• _Document segment_:

Implement **tanh** and **sigmoid** activatin function with **numpy**.

In [2]:
def tanh(x):
    """
    Arguments:
    x: a numpy array
    Return:
    s : a numpy array
    """
    ## START CODE HERE ## (~ 1 line of code)
    # YOUR CODE HERE
    s = np.tanh(x)
    ## END CODE HERE ##
    return s

In [3]:
def sigmoid(x):
    """
    Arguments:
    x: a numpy array
    Return:
    s : a numpy array
    """
    ## START CODE HERE ## (~ 1 line of code)
    # YOUR CODE HERE
    s = 1.0 / (1.0 + np.exp(-x))
    ## END CODE HERE ##
    return s

In [4]:
def test_tanh(x):
    assert isinstance(x, np.ndarray) is True, "x should be of type numpy.ndarray"
    print("Pass")
    return

x = np.array([0.5], dtype=np.float)
test_tanh(x)

Pass


In [5]:
def test_sigmoid(x):
    assert isinstance(x, np.ndarray) is True, "x should be of type numpy.ndarray"
    print("Pass")
    return
x = np.array([0.5], dtype=np.float)
test_sigmoid(x)

Pass


### Problem 2: LSTM cell (40 points)
LSTM Cell computes $c$, and $h$. $c$ is like the long-term memory, and $h$ is like the short term memory. We use the input $x$ and $h$ to update the long term memory. In the update, some features of $c$ are cleared with a forget gate $f$, and some features $i$ are added through a gate $g$.

Here is the update rule:
$$c_t = \sigma(f_t) \bigodot c_{t-1} + \sigma(i_t) \bigodot tanh(g_t)$$

$$h_t = \sigma(o_t) \bigodot tanh(c_t)$$

$\bigodot$ stands for element-wise multiplication.

• _Recorded data_:
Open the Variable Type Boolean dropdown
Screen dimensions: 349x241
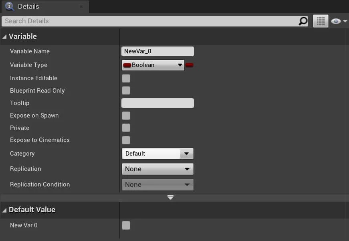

• _Task_: In the notebook excerpt on activation functions and LSTMs, what does the symbol $\bigodot$ in the update rule stand for?

• _Result_: Element-wise multiplication.